The Buddha is the strangest of Hindu avatars; he occupies a place in the family of Vishnu similar to that of Jesus among the Muslims.  That is, he is venerated, but not much.  Hinduism teaches that Buddha came to spread false teaching! And by doing so, to draw off the fools, so that the correct worship may proceed without them.  He, along with Parashurama, is the least depicted of the Avatars.  When he is depicted, he is depicted as sitting quietly (as befits a Buddha) as opposed to most of the others, who are depicted in action.

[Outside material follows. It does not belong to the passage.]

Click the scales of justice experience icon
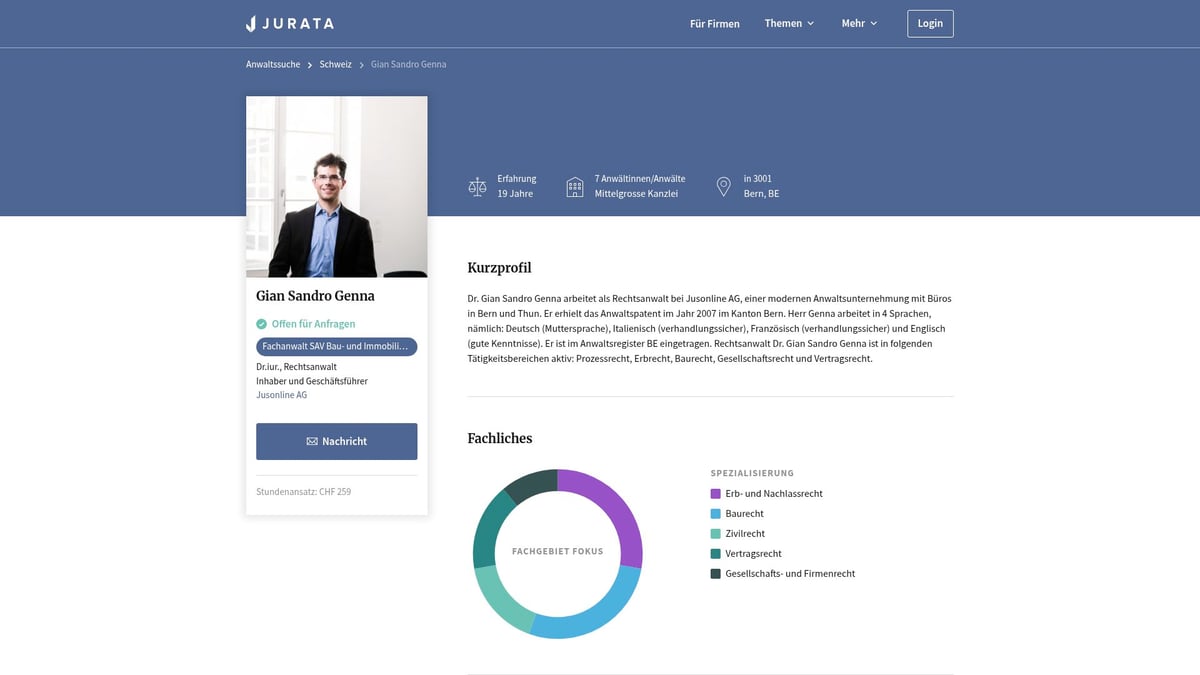 pos(478,186)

The final Avatar of Vishnu is not yet come, and he is the Avatar whom we await in our day.  Kalki comes with a sword, rides a white horse, and comes to end the modern age in blood.  He comes to abolish the degraded age, and to return its essence to the cosmic soup, so that it may began again its rise into the next world cycle.  Such a dynamic figure of destruction is curiously absent from our modern awareness, despite the growing majority of those who see that the world as it is cannot hold, and will not endure.  Gore Vidal wrote a pretty good novel about him, but in our culture he is usually overshadowed by the Four Horsemen of the Apocalypse or some other borrowed myth.  He is the instigator of Ragnarok, in a sense.  We await his cleansing fire.

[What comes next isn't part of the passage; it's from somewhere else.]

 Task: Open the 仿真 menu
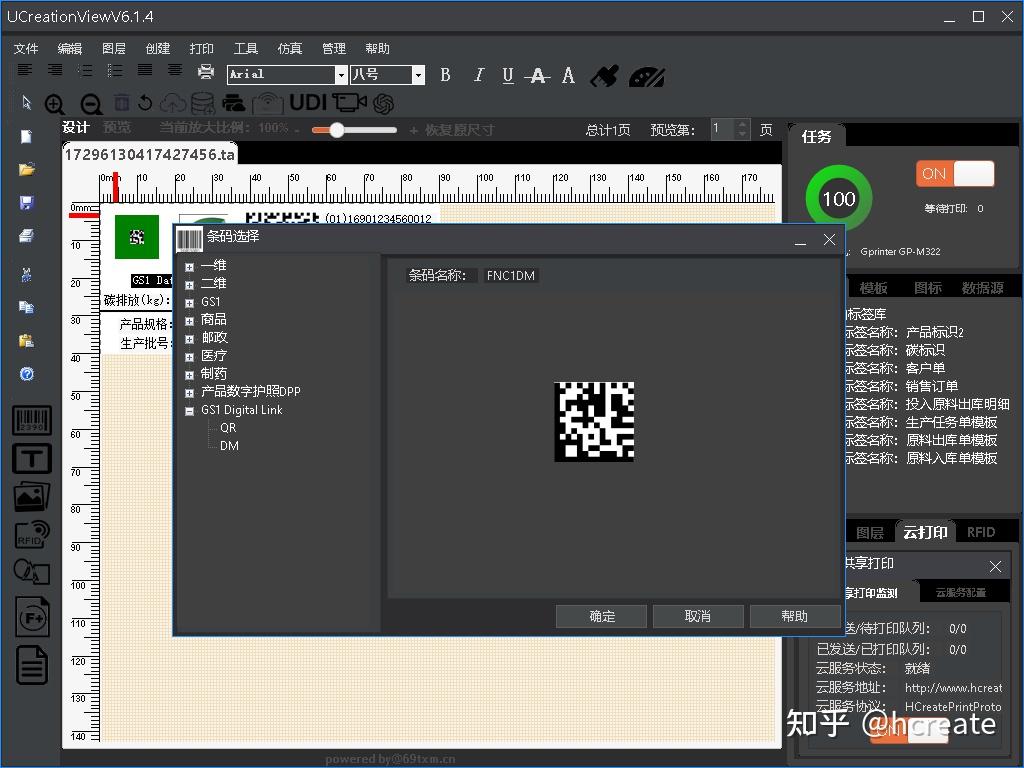tap(289, 48)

I have been to see the exhibit entitled Vishnu: Hindu’s Blue-Skinned Savior twice.  The first time I was rushed through and I went back on a Sunday afternoon to bask in the timelessness of the powerful images from another existence.  The strongest of the images, the casts of the warrior avatars in stone and in bronze, and the beautiful later paintings embellished with gold and silver, held me for that space and spoke to me from out of time.  The final rooms of the exhibit brought me back to modernity.  We see how the images of Vishnu have survived into and been used by the modern world (the adoption of Hanuman, the monkey god, in the revolution against the British).  We are presented with a Hindu shrine, a model of the manner in which the modern Hindu in his home, no longer aspiring to godhood in his own life, propitiates the higher essences in the hope that he may be ennobled in some future time (which, being in time, will not come).

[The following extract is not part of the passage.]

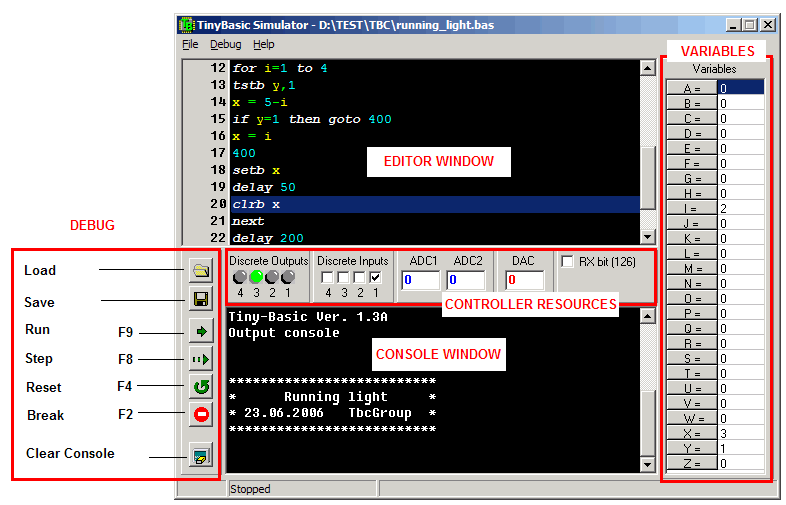The height and width of the screenshot is (505, 786).
Task: Click the variable X = button
Action: 690,434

The music at the exhibit plays softly in the background.  Occasionally I recognize the beauty of some Ravi Shankar piece that I have in my own collection.  During my first visit, the visitor was rudely interrupted by the incongruous blaring of electrified guitar and folkish warbling from the lobby, and I remembered where and who I was, in my little manifestation, down the street from where the mindless hordes of Osteen were congregating.  I was OK though.  The images of Higher Tradition had already spoken to me, through the veil of manifestation and modernity, and for a time I could remember Myself, and reside At Home.